- Stated goal: Put these lines into a numbered list, leaving out the blank lines.
***** Records shown
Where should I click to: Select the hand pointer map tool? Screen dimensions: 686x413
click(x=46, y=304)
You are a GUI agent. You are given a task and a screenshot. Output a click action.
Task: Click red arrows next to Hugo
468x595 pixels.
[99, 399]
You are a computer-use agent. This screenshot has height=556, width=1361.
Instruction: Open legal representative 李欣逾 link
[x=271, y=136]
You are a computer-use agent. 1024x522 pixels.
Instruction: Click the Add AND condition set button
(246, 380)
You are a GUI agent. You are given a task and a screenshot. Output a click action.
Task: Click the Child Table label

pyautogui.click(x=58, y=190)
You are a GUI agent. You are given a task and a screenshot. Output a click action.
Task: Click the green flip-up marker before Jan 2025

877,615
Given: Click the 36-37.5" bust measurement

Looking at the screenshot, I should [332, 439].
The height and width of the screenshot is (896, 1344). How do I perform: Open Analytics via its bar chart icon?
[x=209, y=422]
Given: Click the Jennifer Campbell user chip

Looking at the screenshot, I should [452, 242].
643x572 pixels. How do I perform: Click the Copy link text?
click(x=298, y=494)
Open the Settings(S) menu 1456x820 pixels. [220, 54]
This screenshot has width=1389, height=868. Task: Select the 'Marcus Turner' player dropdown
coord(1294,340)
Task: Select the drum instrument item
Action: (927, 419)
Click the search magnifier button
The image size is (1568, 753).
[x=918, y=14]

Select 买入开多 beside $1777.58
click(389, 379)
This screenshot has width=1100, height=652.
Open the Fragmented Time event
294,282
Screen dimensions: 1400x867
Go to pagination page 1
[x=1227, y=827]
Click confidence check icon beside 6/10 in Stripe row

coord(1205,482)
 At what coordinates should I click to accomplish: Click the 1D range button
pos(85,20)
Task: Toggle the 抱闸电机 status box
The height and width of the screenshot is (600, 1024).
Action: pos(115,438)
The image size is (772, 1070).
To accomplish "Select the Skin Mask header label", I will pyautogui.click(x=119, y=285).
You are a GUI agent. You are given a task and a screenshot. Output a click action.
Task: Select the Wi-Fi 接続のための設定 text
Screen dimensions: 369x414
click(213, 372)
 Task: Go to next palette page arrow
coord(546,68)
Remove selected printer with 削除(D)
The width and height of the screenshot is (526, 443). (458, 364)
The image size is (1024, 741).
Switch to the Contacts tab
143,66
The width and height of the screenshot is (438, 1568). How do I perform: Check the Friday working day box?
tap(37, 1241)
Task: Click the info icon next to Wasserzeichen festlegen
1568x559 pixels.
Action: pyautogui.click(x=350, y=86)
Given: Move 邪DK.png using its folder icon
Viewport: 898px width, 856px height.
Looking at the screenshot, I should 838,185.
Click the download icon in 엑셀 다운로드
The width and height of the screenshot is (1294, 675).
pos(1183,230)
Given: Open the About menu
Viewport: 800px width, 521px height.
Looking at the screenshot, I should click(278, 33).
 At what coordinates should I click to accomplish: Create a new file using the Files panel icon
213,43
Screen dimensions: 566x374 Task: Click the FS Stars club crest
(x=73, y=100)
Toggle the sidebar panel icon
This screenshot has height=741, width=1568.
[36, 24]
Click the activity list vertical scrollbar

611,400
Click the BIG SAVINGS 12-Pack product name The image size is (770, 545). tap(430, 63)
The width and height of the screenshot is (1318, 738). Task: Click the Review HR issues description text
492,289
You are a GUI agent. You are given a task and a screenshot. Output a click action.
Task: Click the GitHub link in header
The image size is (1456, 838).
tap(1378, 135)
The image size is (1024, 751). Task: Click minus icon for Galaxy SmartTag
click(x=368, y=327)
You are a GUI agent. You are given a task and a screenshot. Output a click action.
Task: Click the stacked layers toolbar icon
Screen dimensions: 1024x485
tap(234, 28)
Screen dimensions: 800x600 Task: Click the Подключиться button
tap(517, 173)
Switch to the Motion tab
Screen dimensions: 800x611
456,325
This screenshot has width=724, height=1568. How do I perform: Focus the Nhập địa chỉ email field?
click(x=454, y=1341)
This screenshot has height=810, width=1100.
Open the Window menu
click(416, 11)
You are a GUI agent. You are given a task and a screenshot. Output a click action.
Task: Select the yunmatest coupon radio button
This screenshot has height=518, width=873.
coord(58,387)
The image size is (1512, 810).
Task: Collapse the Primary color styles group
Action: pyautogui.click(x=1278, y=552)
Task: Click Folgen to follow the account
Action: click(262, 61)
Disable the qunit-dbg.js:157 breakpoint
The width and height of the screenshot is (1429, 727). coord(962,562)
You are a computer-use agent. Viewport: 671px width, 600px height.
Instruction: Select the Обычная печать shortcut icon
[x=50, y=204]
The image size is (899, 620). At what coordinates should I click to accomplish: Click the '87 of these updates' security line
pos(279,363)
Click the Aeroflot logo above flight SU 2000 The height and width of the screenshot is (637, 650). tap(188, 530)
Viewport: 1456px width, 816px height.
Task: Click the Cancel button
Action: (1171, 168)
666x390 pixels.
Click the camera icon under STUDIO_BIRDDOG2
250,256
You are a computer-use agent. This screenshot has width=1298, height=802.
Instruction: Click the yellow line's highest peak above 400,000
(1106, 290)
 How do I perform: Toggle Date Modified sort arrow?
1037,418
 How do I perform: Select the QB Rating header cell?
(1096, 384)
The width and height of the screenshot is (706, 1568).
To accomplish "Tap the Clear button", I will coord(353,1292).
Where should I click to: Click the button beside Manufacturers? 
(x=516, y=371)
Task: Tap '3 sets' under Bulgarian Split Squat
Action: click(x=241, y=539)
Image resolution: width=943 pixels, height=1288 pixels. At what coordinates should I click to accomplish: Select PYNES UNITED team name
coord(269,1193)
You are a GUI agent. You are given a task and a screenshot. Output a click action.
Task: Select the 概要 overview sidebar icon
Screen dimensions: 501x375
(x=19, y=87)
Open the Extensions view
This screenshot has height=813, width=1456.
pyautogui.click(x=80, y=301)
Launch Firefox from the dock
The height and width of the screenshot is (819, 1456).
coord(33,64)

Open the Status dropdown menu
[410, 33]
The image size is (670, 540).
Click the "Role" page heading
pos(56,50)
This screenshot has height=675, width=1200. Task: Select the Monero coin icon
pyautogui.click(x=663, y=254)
**********
- Response to this exercise:
1. Where should I click to: Select the hand pointer map tool? Screen dimensions: 686x413
2. click(x=46, y=304)
3. You are a GUI agent. You are given a task and a screenshot. Output a click action.
4. Task: Click red arrows next to Hugo
5. 468x595 pixels.
6. [99, 399]
7. You are a computer-use agent. This screenshot has height=556, width=1361.
8. Instruction: Open legal representative 李欣逾 link
9. [x=271, y=136]
10. You are a computer-use agent. 1024x522 pixels.
11. Instruction: Click the Add AND condition set button
12. (246, 380)
13. You are a GUI agent. You are given a task and a screenshot. Output a click action.
14. Task: Click the Child Table label
15. pyautogui.click(x=58, y=190)
16. You are a GUI agent. You are given a task and a screenshot. Output a click action.
17. Task: Click the green flip-up marker before Jan 2025
18. 877,615
19. Given: Click the 36-37.5" bust measurement
20. Looking at the screenshot, I should [332, 439].
21. The height and width of the screenshot is (896, 1344). How do I perform: Open Analytics via its bar chart icon?
22. [x=209, y=422]
23. Given: Click the Jennifer Campbell user chip
24. Looking at the screenshot, I should [452, 242].
25. 643x572 pixels. How do I perform: Click the Copy link text?
26. click(x=298, y=494)
27. Open the Settings(S) menu 1456x820 pixels. [220, 54]
28. This screenshot has width=1389, height=868. Task: Select the 'Marcus Turner' player dropdown
29. coord(1294,340)
30. Task: Select the drum instrument item
31. Action: (927, 419)
32. Click the search magnifier button
33. The image size is (1568, 753).
34. [x=918, y=14]
35. Select 买入开多 beside $1777.58
36. click(389, 379)
37. This screenshot has width=1100, height=652.
38. Open the Fragmented Time event
39. 294,282
40. Screen dimensions: 1400x867
41. Go to pagination page 1
42. [x=1227, y=827]
43. Click confidence check icon beside 6/10 in Stripe row
44. coord(1205,482)
45.  At what coordinates should I click to accomplish: Click the 1D range button
46. pos(85,20)
47. Task: Toggle the 抱闸电机 status box
48. The height and width of the screenshot is (600, 1024).
49. Action: pos(115,438)
50. The image size is (772, 1070).
51. To accomplish "Select the Skin Mask header label", I will pyautogui.click(x=119, y=285).
52. You are a GUI agent. You are given a task and a screenshot. Output a click action.
53. Task: Select the Wi-Fi 接続のための設定 text
54. Screen dimensions: 369x414
55. click(213, 372)
56.  Task: Go to next palette page arrow
57. coord(546,68)
58. Remove selected printer with 削除(D)
59. The width and height of the screenshot is (526, 443). (458, 364)
60. The image size is (1024, 741).
61. Switch to the Contacts tab
62. 143,66
63. The width and height of the screenshot is (438, 1568). How do I perform: Check the Friday working day box?
64. tap(37, 1241)
65. Task: Click the info icon next to Wasserzeichen festlegen
66. 1568x559 pixels.
67. Action: pyautogui.click(x=350, y=86)
68. Given: Move 邪DK.png using its folder icon
69. Viewport: 898px width, 856px height.
70. Looking at the screenshot, I should 838,185.
71. Click the download icon in 엑셀 다운로드
72. The width and height of the screenshot is (1294, 675).
73. pos(1183,230)
74. Given: Open the About menu
75. Viewport: 800px width, 521px height.
76. Looking at the screenshot, I should click(278, 33).
77.  At what coordinates should I click to accomplish: Create a new file using the Files panel icon
78. 213,43
79. Screen dimensions: 566x374 Task: Click the FS Stars club crest
80. (x=73, y=100)
81. Toggle the sidebar panel icon
82. This screenshot has height=741, width=1568.
83. [36, 24]
84. Click the activity list vertical scrollbar
85. 611,400
86. Click the BIG SAVINGS 12-Pack product name The image size is (770, 545). tap(430, 63)
87. The width and height of the screenshot is (1318, 738). Task: Click the Review HR issues description text
88. 492,289
89. You are a GUI agent. You are given a task and a screenshot. Output a click action.
90. Task: Click the GitHub link in header
91. The image size is (1456, 838).
92. tap(1378, 135)
93. The image size is (1024, 751). Task: Click minus icon for Galaxy SmartTag
94. click(x=368, y=327)
95. You are a GUI agent. You are given a task and a screenshot. Output a click action.
96. Task: Click the stacked layers toolbar icon
97. Screen dimensions: 1024x485
98. tap(234, 28)
99. Screen dimensions: 800x600 Task: Click the Подключиться button
100. tap(517, 173)
101. Switch to the Motion tab
102. Screen dimensions: 800x611
103. 456,325
104. This screenshot has width=724, height=1568. How do I perform: Focus the Nhập địa chỉ email field?
105. click(x=454, y=1341)
106. This screenshot has height=810, width=1100.
107. Open the Window menu
108. click(416, 11)
109. You are a GUI agent. You are given a task and a screenshot. Output a click action.
110. Task: Select the yunmatest coupon radio button
111. This screenshot has height=518, width=873.
112. coord(58,387)
113. The image size is (1512, 810).
114. Task: Collapse the Primary color styles group
115. Action: pyautogui.click(x=1278, y=552)
116. Task: Click Folgen to follow the account
117. Action: click(262, 61)
118. Disable the qunit-dbg.js:157 breakpoint
119. The width and height of the screenshot is (1429, 727). coord(962,562)
120. You are a computer-use agent. Viewport: 671px width, 600px height.
121. Instruction: Select the Обычная печать shortcut icon
122. [x=50, y=204]
123. The image size is (899, 620). At what coordinates should I click to accomplish: Click the '87 of these updates' security line
124. pos(279,363)
125. Click the Aeroflot logo above flight SU 2000 The height and width of the screenshot is (637, 650). tap(188, 530)
126. Viewport: 1456px width, 816px height.
127. Task: Click the Cancel button
128. Action: (1171, 168)
129. 666x390 pixels.
130. Click the camera icon under STUDIO_BIRDDOG2
131. 250,256
132. You are a computer-use agent. This screenshot has width=1298, height=802.
133. Instruction: Click the yellow line's highest peak above 400,000
134. (1106, 290)
135.  How do I perform: Toggle Date Modified sort arrow?
136. 1037,418
137.  How do I perform: Select the QB Rating header cell?
138. (1096, 384)
139. The width and height of the screenshot is (706, 1568).
140. To accomplish "Tap the Clear button", I will coord(353,1292).
141. Where should I click to: Click the button beside Manufacturers? 
142. (x=516, y=371)
143. Task: Tap '3 sets' under Bulgarian Split Squat
144. Action: click(x=241, y=539)
145. Image resolution: width=943 pixels, height=1288 pixels. At what coordinates should I click to accomplish: Select PYNES UNITED team name
146. coord(269,1193)
147. You are a GUI agent. You are given a task and a screenshot. Output a click action.
148. Task: Select the 概要 overview sidebar icon
149. Screen dimensions: 501x375
150. (x=19, y=87)
151. Open the Extensions view
152. This screenshot has height=813, width=1456.
153. pyautogui.click(x=80, y=301)
154. Launch Firefox from the dock
155. The height and width of the screenshot is (819, 1456).
156. coord(33,64)
157. Open the Status dropdown menu
158. [410, 33]
159. The image size is (670, 540).
160. Click the "Role" page heading
161. pos(56,50)
162. This screenshot has height=675, width=1200. Task: Select the Monero coin icon
163. pyautogui.click(x=663, y=254)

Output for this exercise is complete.